Three remarkable teenagers have scooped top awards in this year’s National Science and Engineering Competition.
Twin sisters Ameeta and Aneeta Kumar won the UK Young Scientists of the Year title after astounding the judges with their project to develop an early diagnostic tool for cancer.
Nobel Prize winning biologist Sir Tim Hunt, who was on the judging panel, said the pair had “done an amazing job”, adding that “their grasp of what they were doing and the ease of their understanding of such a complex project was truly impressive”.
The 18-year-olds, who are both students at The Abbey School in Reading, plan to study medicine at university.
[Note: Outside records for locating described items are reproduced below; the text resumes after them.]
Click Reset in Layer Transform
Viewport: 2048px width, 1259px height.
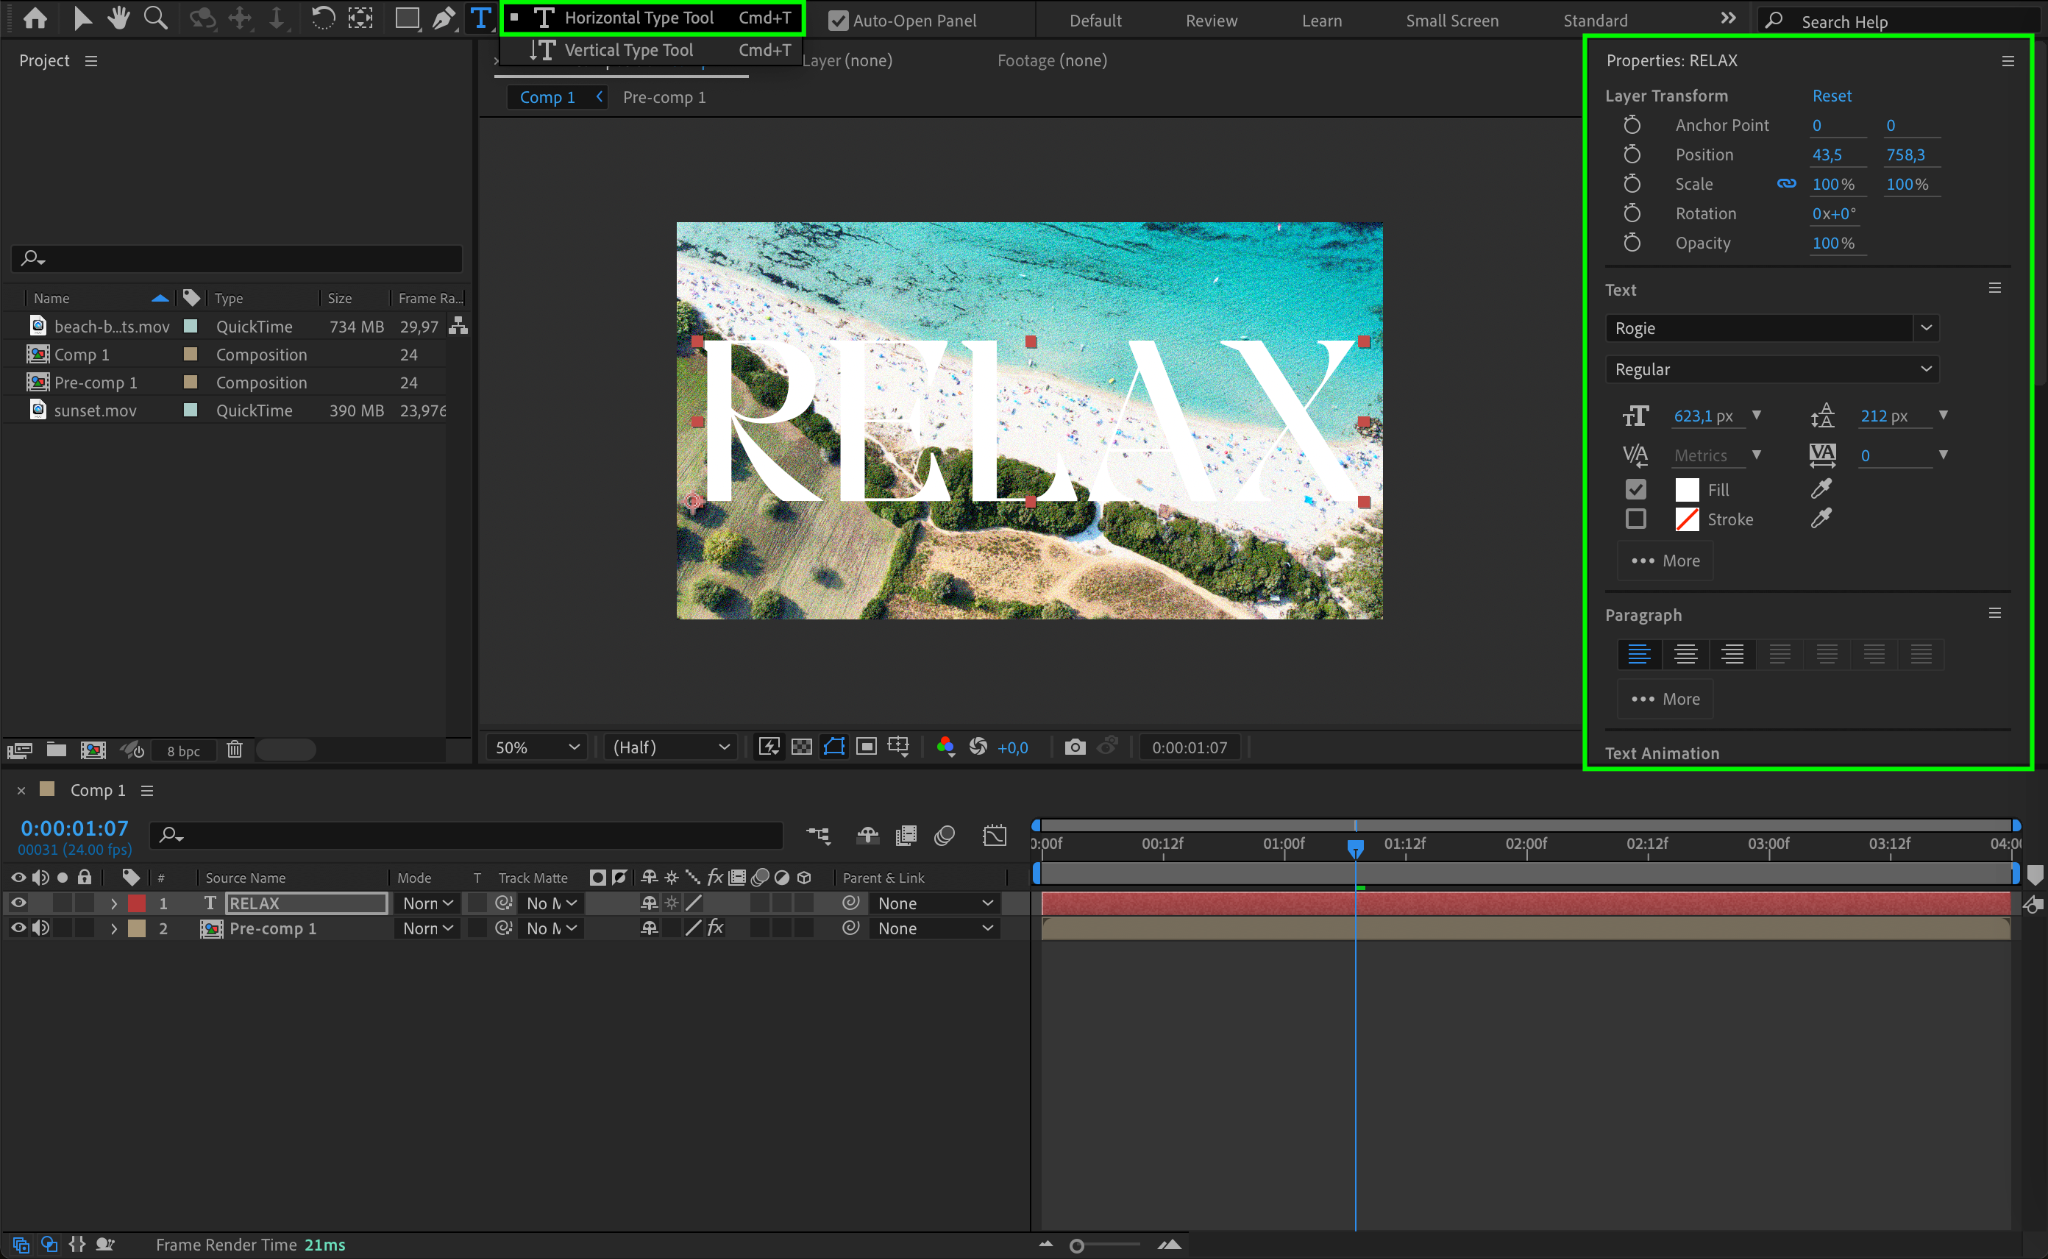pyautogui.click(x=1831, y=96)
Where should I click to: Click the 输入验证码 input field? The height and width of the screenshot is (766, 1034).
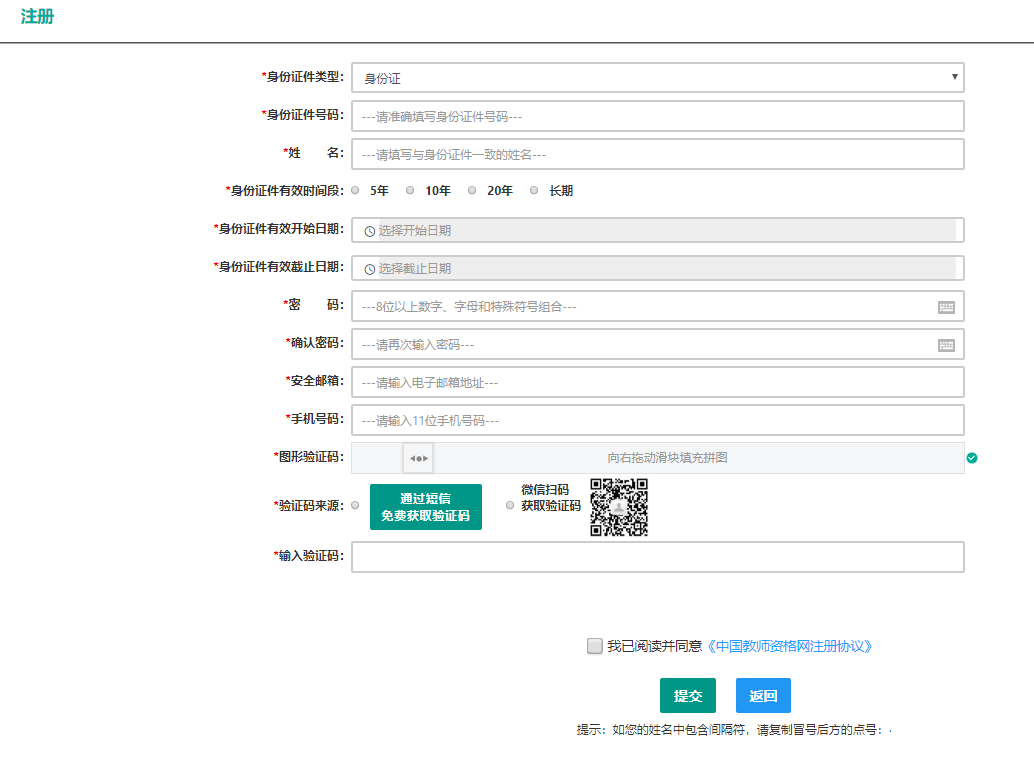[x=657, y=556]
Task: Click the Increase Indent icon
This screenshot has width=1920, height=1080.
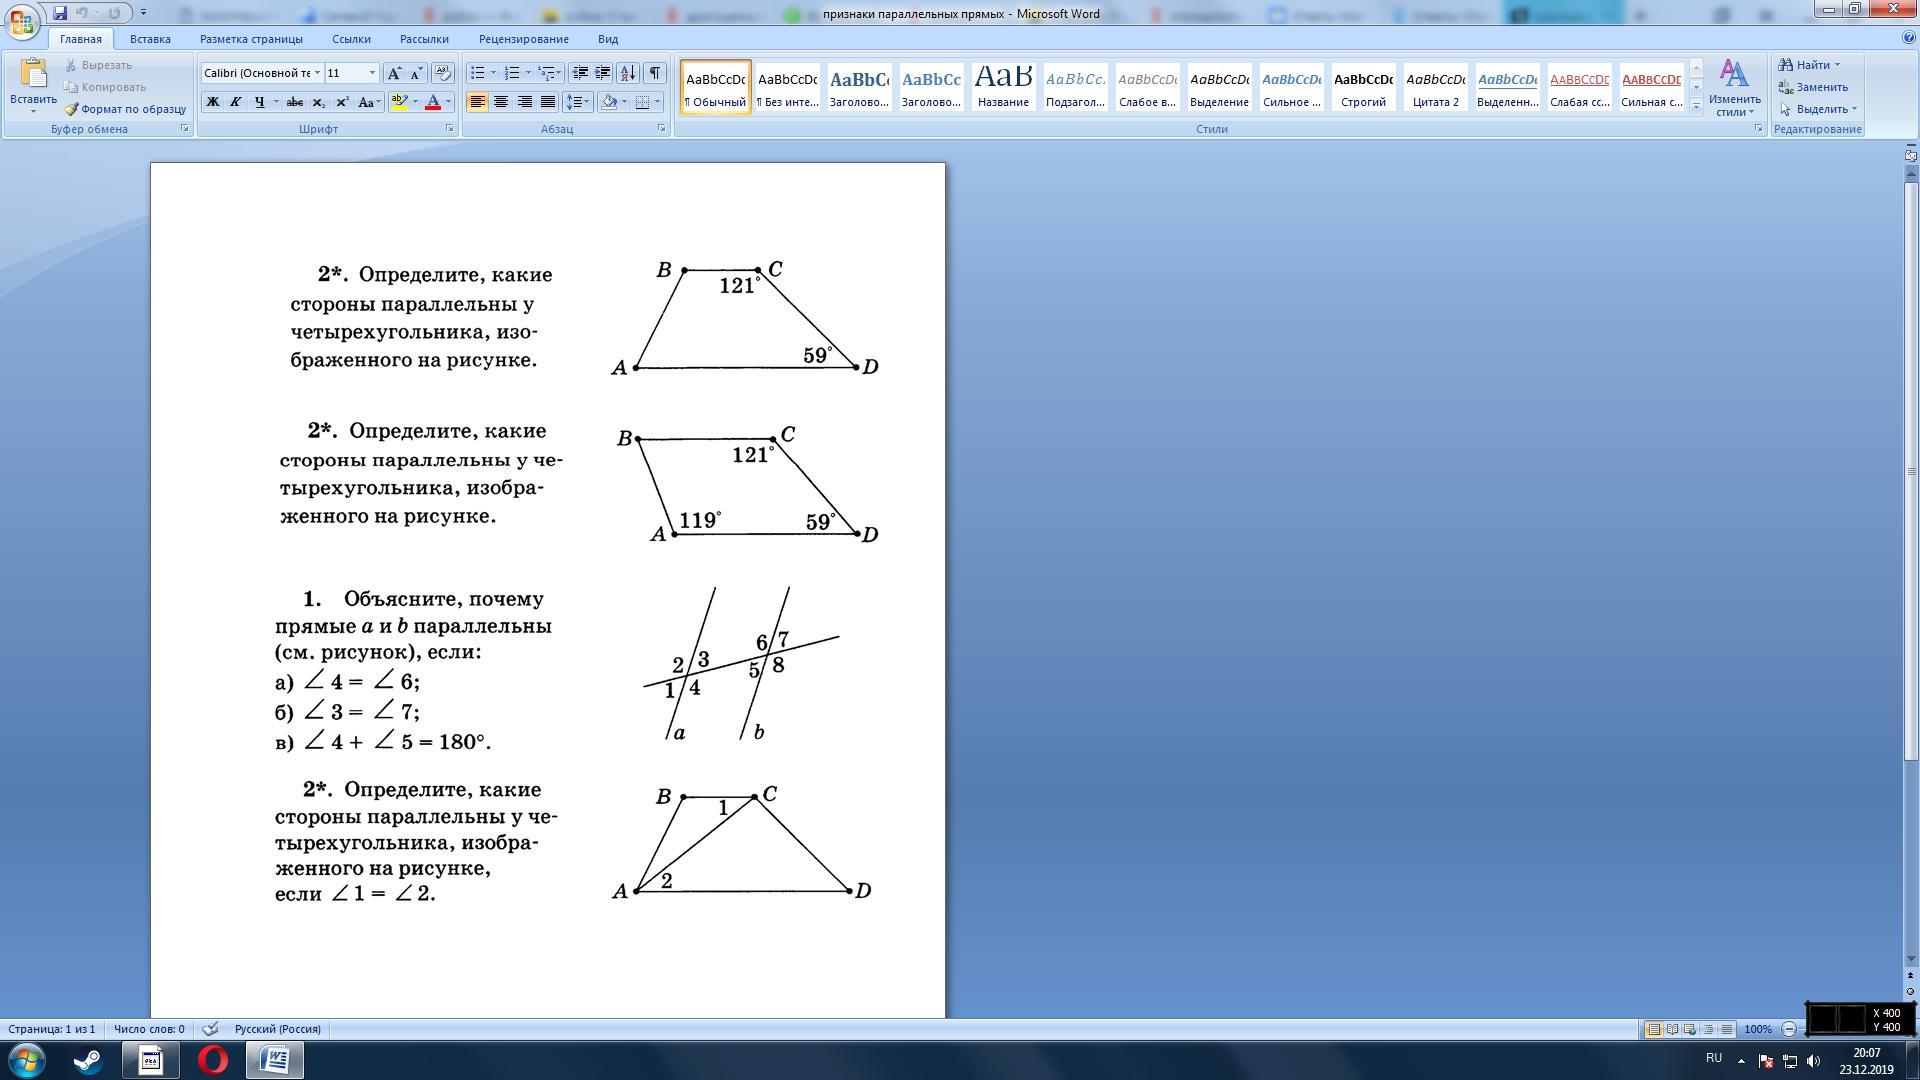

In the meantime, a team from the University of Oxford will develop their project.
“We’ll be studying medicine so I think we’ll have a huge workload as it is, but we’d love to think about continuing our project or trying something new,” Ameeta explained.
Nineteen-year-old Rebecca Simpson was named as the UK Young Engineer of the Year after designing a retro arcade machine to help GCSE students revise STEM (science, technology, engineering and maths) subjects.
She built the six-foot tall machine from scratch as part of her Extended Project qualification and wrote the code herself.
“I’d like to embed the open source flash games on a website, so schools can build their own arcade machine,” said Rebecca, who attended Dame Alice Owen’s School in Potters Bar, Hertfordshire, and is now studying electronics and communication at Imperial College.
The Gadget Show presenter, Jason Bradbury, who was one of the category judges, was bowled over by Rebecca’s idea.
“The notion of putting an arcade machine into schools, something that they have built themselves and is in every sense an open resource but with gaming content based purely around STEM subjects, is just brilliant,” he said.
The three girls were presented with their prizes – £2,000, a trophy, a framed certificate and an experience prize – at the Big Bang Fair at the NEC in Birmingham earlier this month.